Dalam kesempatan tersebut, hadir Bupati Kuningan Acep Purnama, Anggota KPU RI, I Dewa Kade Wiarsa Raka Sandi sekaligus meresmikan program DP3 dengan tagline “Dari Desa untuk Indonesia”.
Bupati Kuningan, Acep Purnama menyampaikan, program DP3 merupakan salah satu program yang dicanangkan KPU Pusat untuk mendorong masyarakat agar lebih cerdas dan mandiri, termasuk bertanggung jawab sebagai anak bangsa dalam menyalurkan hak pilih dalam demokrasi.

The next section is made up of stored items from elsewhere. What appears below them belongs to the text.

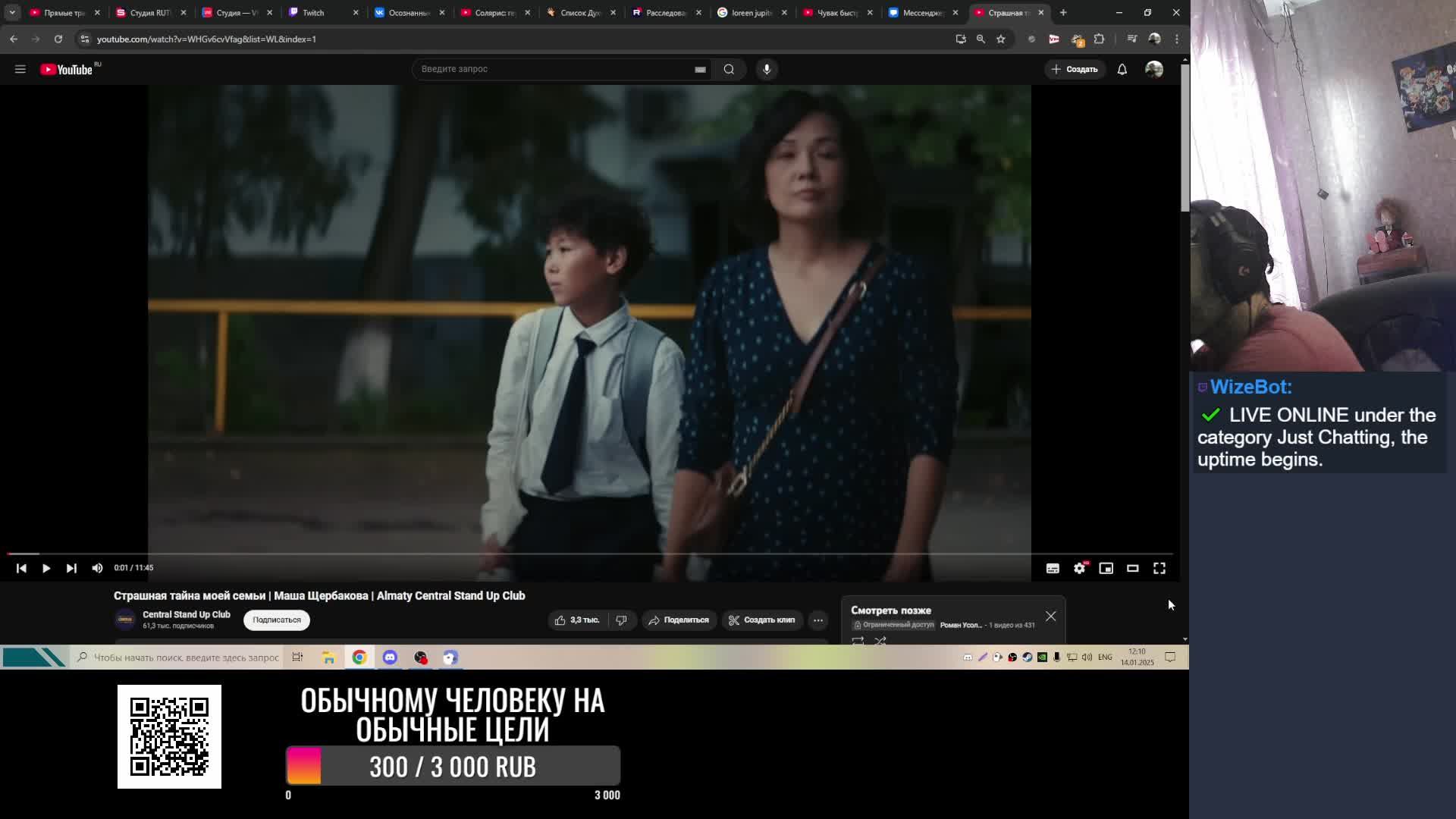The height and width of the screenshot is (819, 1456).
Task: Open Discord from the Windows taskbar
Action: click(390, 657)
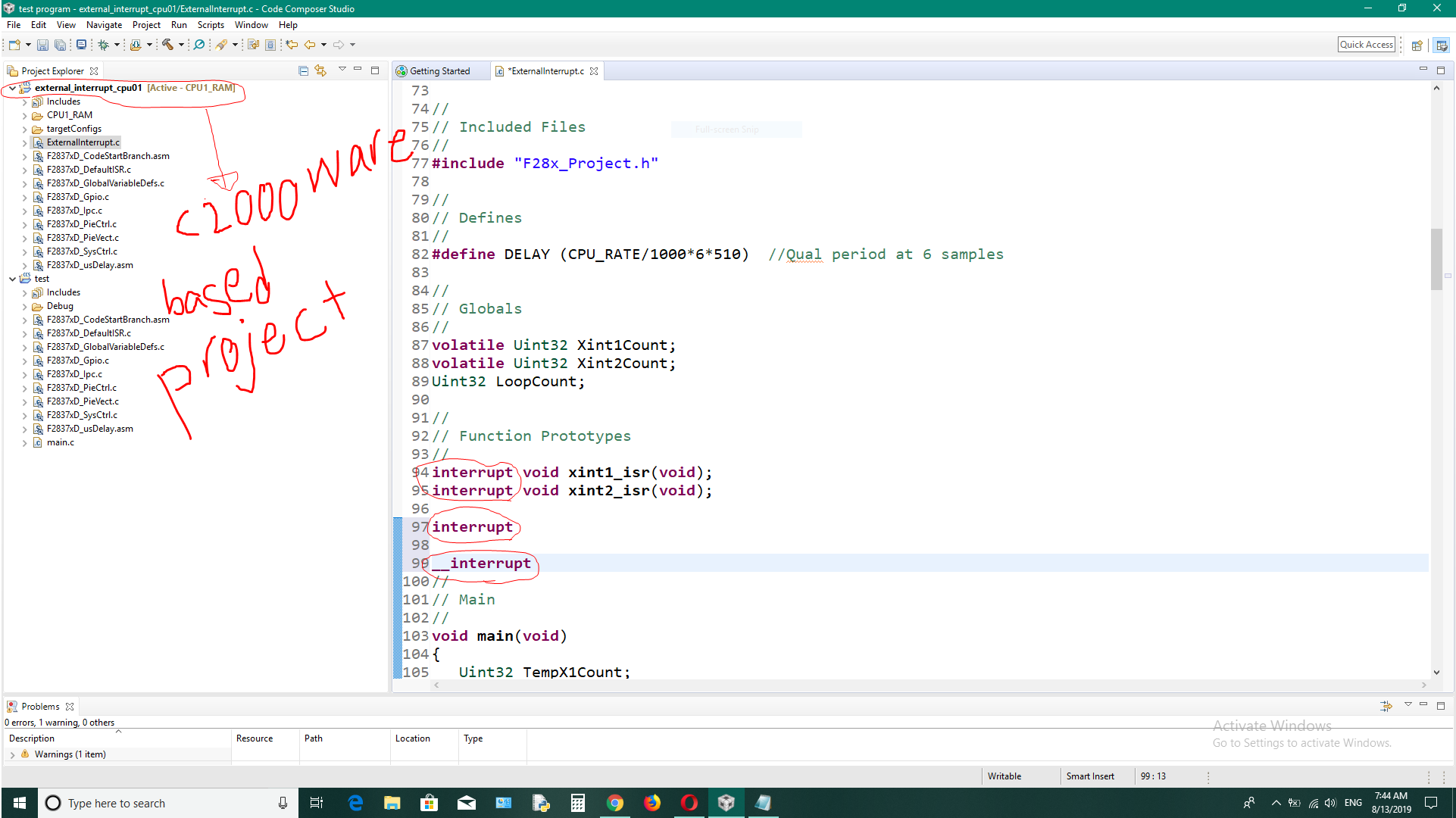Open the Build hammer dropdown arrow

tap(181, 45)
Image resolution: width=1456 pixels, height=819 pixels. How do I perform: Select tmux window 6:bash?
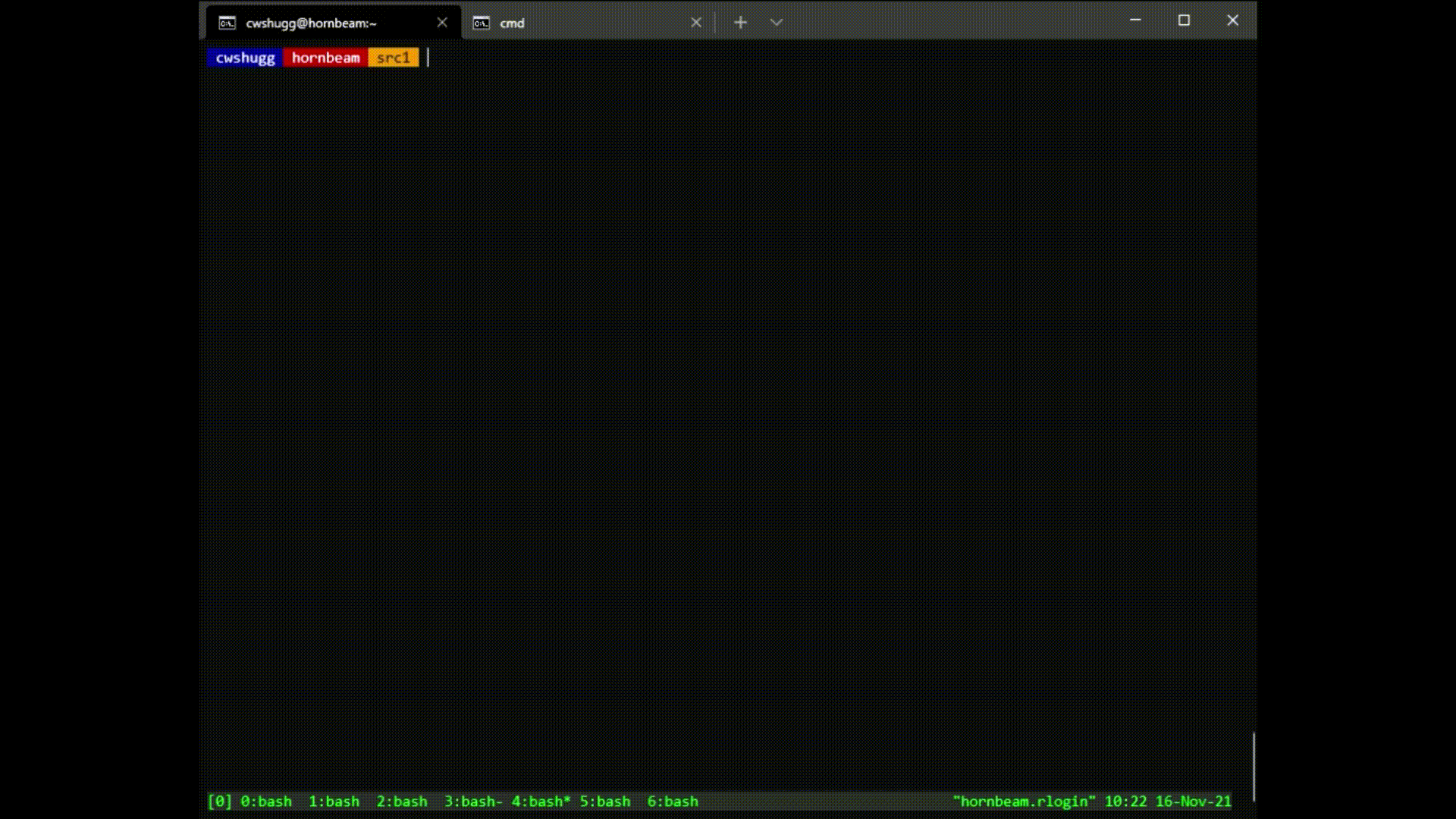(x=672, y=802)
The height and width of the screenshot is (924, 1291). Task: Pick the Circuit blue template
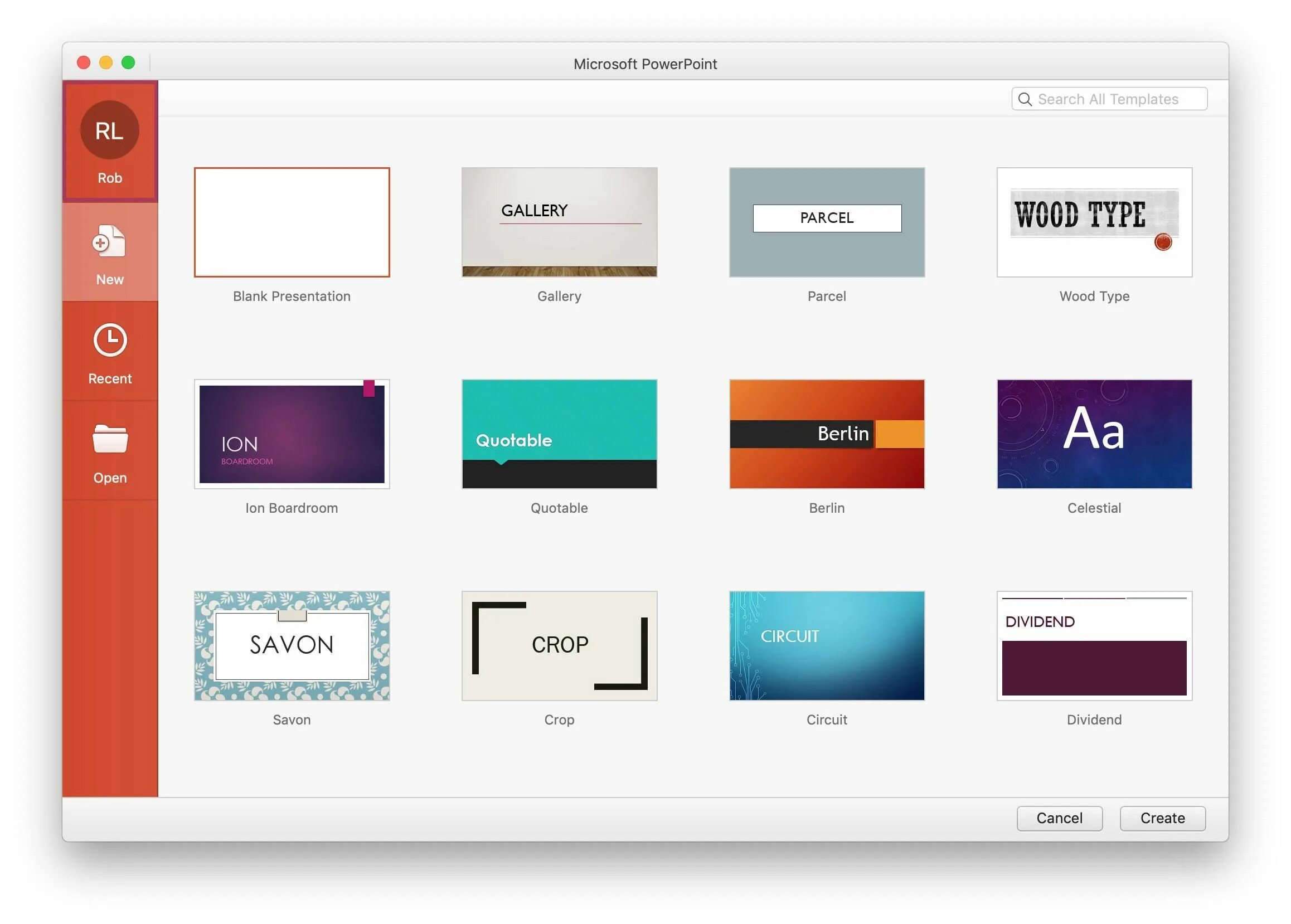point(826,645)
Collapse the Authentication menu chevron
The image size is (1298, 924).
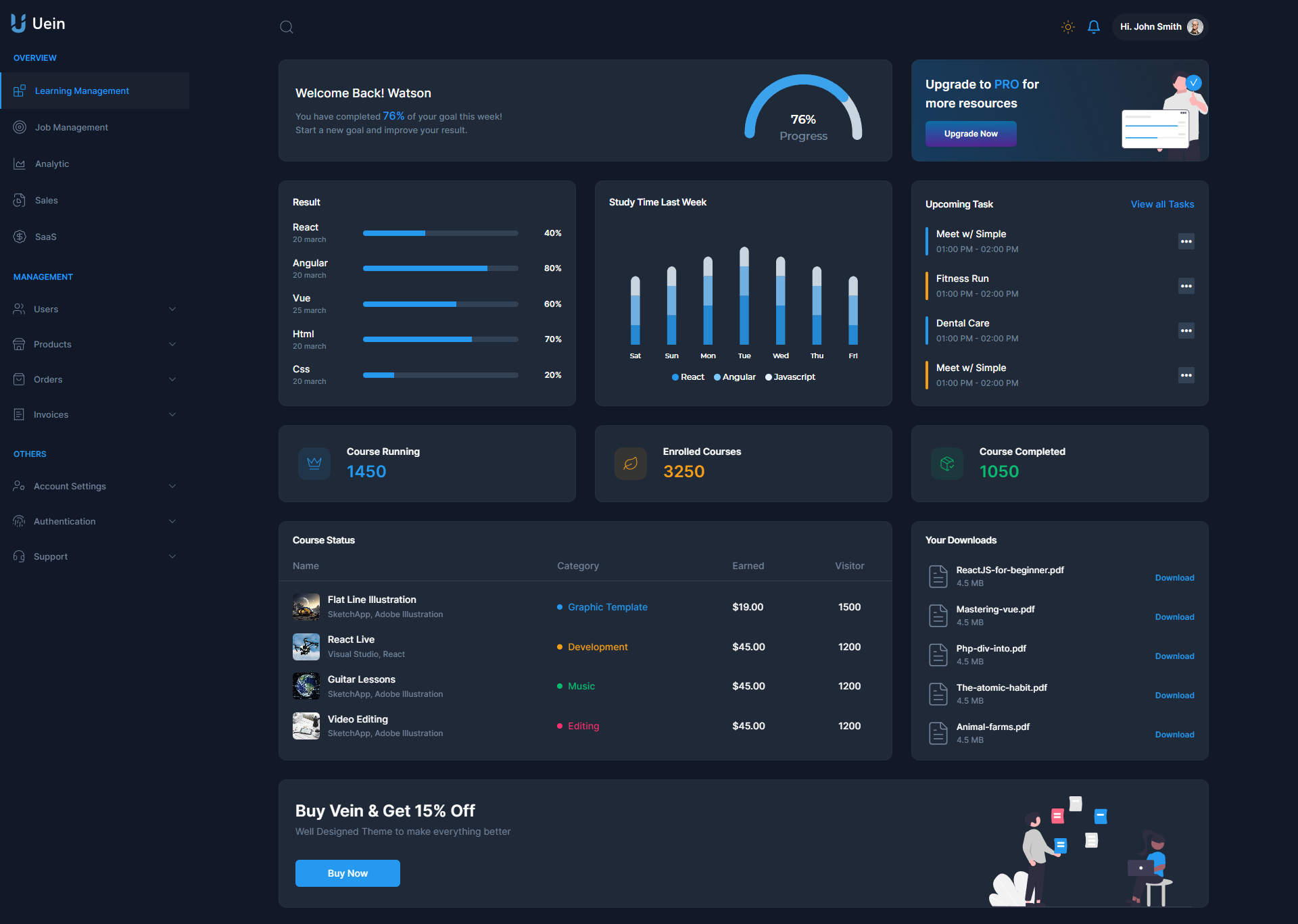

”Saya menyambut baik kegiatan ini, karena area desa ini area kecil dari sebuah proses interaksi sosial antar peserta, termasuk pembangunan ekonomi, wilayah dan kehidupan dalam demokrasi,” ujarnya.
Pihaknya berharap untuk bersama-sama dapat menciptakan iklim demokrasi baik, agar terhindar dari tindakan atau perbuatan yang tidak dibenarkan. Termasuk hari ini karena kemajuan teknologi, akan semakin mudah terhasut hoaks yang mengarah perpecahan.
“Saya mendukung kegiatan ini, karena dengan adanya pendidikan demokrasi ini, insya Allah akan tersusun demokrasi yang rapih dan baik, sehingga demokrasi desa bisa dipahami sebagai embrio untuk terciptanya penguatan politik guna hari ini dan berkelanjutan untuk masyarkat,” imbuhnya.
Senada yang disampaikan oleh Bupati Kuningan, Anggota KPU RI, I Dewa Kade Wiarsa Raka Sandi. Menyampaikan bahwa, Pelaksanaan Desa Peduli Pemilu dan Pemilihan bertujuan untuk membangun kesadaran politik masyarakat agar menjadi pemilih yang berdaulat, mengedukasi masyarakat dalam memfilter informasi.
Ia juga menjelaskan, agar masyarakat tidak mudah termakan isu hoaks terkait kepemiluan, menghindarkan masyarakat pada praktik politik uang yang sering terjadi menjelang Pemilu dan Pemilihan, meningkatkan kuantitas dan kualitas partisipasi pemilih; dan membentuk kader yang mampu menjadi penggerak dan penggugah kesadaran politik masyarakat.
“Semoga dengan adanya kegiatan ini desa sebagai demokrasi yang lebih substantif akan terwujud serta terciptanya kemandirian dan kecerdasan untuk masyarakat dalam memilih,” harapnya.